* _Information given_:
+--

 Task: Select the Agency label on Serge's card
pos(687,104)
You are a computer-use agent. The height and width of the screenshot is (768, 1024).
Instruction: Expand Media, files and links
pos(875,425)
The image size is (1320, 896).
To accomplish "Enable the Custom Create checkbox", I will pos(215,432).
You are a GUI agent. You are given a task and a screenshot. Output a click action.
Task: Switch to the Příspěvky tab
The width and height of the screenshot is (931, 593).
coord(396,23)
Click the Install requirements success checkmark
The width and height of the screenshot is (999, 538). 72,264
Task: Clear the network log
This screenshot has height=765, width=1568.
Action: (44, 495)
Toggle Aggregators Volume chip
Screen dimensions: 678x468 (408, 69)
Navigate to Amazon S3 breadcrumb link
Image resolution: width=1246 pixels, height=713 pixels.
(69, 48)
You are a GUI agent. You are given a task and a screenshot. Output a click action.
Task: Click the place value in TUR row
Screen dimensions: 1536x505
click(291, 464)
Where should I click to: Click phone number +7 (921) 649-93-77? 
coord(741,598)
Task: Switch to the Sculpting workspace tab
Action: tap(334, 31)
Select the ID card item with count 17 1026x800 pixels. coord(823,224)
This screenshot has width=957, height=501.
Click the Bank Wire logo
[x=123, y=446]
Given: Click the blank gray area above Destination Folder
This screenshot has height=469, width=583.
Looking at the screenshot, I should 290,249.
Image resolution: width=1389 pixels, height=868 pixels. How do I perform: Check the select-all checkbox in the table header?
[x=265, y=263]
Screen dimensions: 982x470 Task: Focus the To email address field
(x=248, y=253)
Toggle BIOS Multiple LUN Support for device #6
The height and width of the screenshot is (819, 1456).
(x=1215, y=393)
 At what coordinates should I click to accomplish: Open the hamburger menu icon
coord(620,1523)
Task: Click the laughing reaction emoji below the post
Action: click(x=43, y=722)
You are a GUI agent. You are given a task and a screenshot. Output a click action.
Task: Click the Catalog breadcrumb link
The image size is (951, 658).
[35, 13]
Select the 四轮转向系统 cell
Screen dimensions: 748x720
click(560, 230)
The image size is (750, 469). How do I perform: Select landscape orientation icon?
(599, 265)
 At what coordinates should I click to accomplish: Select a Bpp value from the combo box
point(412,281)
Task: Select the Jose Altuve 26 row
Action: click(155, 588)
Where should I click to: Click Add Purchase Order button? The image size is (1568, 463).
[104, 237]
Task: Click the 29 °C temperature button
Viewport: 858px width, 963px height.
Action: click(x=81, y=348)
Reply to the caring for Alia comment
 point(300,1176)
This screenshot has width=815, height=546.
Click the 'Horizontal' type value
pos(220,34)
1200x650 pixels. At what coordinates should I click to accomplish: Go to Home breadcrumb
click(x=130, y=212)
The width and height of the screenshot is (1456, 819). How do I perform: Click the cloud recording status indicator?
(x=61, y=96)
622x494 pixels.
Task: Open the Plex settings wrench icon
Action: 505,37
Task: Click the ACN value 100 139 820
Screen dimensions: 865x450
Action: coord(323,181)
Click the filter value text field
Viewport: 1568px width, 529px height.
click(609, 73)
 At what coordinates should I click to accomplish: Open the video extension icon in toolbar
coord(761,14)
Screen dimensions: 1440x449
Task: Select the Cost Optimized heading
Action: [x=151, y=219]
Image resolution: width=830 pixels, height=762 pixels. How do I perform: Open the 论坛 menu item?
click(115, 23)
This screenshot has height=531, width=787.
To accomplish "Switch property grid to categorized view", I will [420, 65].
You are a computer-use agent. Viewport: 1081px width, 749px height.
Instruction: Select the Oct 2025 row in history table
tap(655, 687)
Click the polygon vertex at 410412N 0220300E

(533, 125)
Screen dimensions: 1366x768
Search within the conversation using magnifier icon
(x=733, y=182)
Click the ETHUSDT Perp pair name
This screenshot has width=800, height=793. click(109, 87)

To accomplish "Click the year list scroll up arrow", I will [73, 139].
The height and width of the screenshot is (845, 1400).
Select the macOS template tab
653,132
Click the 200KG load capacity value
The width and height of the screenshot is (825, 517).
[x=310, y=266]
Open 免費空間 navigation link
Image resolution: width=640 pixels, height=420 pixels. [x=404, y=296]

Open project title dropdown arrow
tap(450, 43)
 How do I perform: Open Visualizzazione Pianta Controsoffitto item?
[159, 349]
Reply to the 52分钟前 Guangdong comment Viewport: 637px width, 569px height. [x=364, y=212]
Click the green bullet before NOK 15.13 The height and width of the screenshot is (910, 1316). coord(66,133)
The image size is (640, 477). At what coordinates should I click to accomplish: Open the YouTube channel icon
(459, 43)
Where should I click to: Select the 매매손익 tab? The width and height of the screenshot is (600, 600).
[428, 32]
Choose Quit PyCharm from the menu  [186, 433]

+--

* _Set task_: Rewrite all of the records above, replacing every occurrence of "GUI agent" with "interface agent" and leaving everything else unchanged.

* _Solution for this task_:
 Task: Select the Agency label on Serge's card
pos(687,104)
You are a computer-use agent. The height and width of the screenshot is (768, 1024).
Instruction: Expand Media, files and links
pos(875,425)
The image size is (1320, 896).
To accomplish "Enable the Custom Create checkbox", I will pos(215,432).
You are a interface agent. You are given a task and a screenshot. Output a click action.
Task: Switch to the Příspěvky tab
The width and height of the screenshot is (931, 593).
coord(396,23)
Click the Install requirements success checkmark
The width and height of the screenshot is (999, 538). 72,264
Task: Clear the network log
This screenshot has height=765, width=1568.
Action: (44, 495)
Toggle Aggregators Volume chip
Screen dimensions: 678x468 (408, 69)
Navigate to Amazon S3 breadcrumb link
Image resolution: width=1246 pixels, height=713 pixels.
(69, 48)
You are a interface agent. You are given a task and a screenshot. Output a click action.
Task: Click the place value in TUR row
Screen dimensions: 1536x505
click(291, 464)
Where should I click to: Click phone number +7 (921) 649-93-77? 
coord(741,598)
Task: Switch to the Sculpting workspace tab
Action: tap(334, 31)
Select the ID card item with count 17 1026x800 pixels. coord(823,224)
This screenshot has width=957, height=501.
Click the Bank Wire logo
[x=123, y=446]
Given: Click the blank gray area above Destination Folder
This screenshot has height=469, width=583.
Looking at the screenshot, I should 290,249.
Image resolution: width=1389 pixels, height=868 pixels. How do I perform: Check the select-all checkbox in the table header?
[x=265, y=263]
Screen dimensions: 982x470 Task: Focus the To email address field
(x=248, y=253)
Toggle BIOS Multiple LUN Support for device #6
The height and width of the screenshot is (819, 1456).
(x=1215, y=393)
 At what coordinates should I click to accomplish: Open the hamburger menu icon
coord(620,1523)
Task: Click the laughing reaction emoji below the post
Action: click(x=43, y=722)
You are a interface agent. You are given a task and a screenshot. Output a click action.
Task: Click the Catalog breadcrumb link
The image size is (951, 658).
[35, 13]
Select the 四轮转向系统 cell
Screen dimensions: 748x720
click(560, 230)
The image size is (750, 469). How do I perform: Select landscape orientation icon?
(599, 265)
 At what coordinates should I click to accomplish: Select a Bpp value from the combo box
point(412,281)
Task: Select the Jose Altuve 26 row
Action: click(155, 588)
Where should I click to: Click Add Purchase Order button? The image size is (1568, 463).
[104, 237]
Task: Click the 29 °C temperature button
Viewport: 858px width, 963px height.
Action: click(x=81, y=348)
Reply to the caring for Alia comment
 point(300,1176)
This screenshot has width=815, height=546.
Click the 'Horizontal' type value
pos(220,34)
1200x650 pixels. At what coordinates should I click to accomplish: Go to Home breadcrumb
click(x=130, y=212)
The width and height of the screenshot is (1456, 819). How do I perform: Click the cloud recording status indicator?
(x=61, y=96)
622x494 pixels.
Task: Open the Plex settings wrench icon
Action: 505,37
Task: Click the ACN value 100 139 820
Screen dimensions: 865x450
Action: coord(323,181)
Click the filter value text field
Viewport: 1568px width, 529px height.
click(609, 73)
 At what coordinates should I click to accomplish: Open the video extension icon in toolbar
coord(761,14)
Screen dimensions: 1440x449
Task: Select the Cost Optimized heading
Action: [x=151, y=219]
Image resolution: width=830 pixels, height=762 pixels. How do I perform: Open the 论坛 menu item?
click(115, 23)
This screenshot has height=531, width=787.
To accomplish "Switch property grid to categorized view", I will [420, 65].
You are a computer-use agent. Viewport: 1081px width, 749px height.
Instruction: Select the Oct 2025 row in history table
tap(655, 687)
Click the polygon vertex at 410412N 0220300E

(533, 125)
Screen dimensions: 1366x768
Search within the conversation using magnifier icon
(x=733, y=182)
Click the ETHUSDT Perp pair name
This screenshot has width=800, height=793. click(109, 87)

To accomplish "Click the year list scroll up arrow", I will [73, 139].
The height and width of the screenshot is (845, 1400).
Select the macOS template tab
653,132
Click the 200KG load capacity value
The width and height of the screenshot is (825, 517).
[x=310, y=266]
Open 免費空間 navigation link
Image resolution: width=640 pixels, height=420 pixels. [x=404, y=296]

Open project title dropdown arrow
tap(450, 43)
 How do I perform: Open Visualizzazione Pianta Controsoffitto item?
[159, 349]
Reply to the 52分钟前 Guangdong comment Viewport: 637px width, 569px height. [x=364, y=212]
Click the green bullet before NOK 15.13 The height and width of the screenshot is (910, 1316). coord(66,133)
The image size is (640, 477). At what coordinates should I click to accomplish: Open the YouTube channel icon
(459, 43)
Where should I click to: Select the 매매손익 tab? The width and height of the screenshot is (600, 600).
[428, 32]
Choose Quit PyCharm from the menu  [186, 433]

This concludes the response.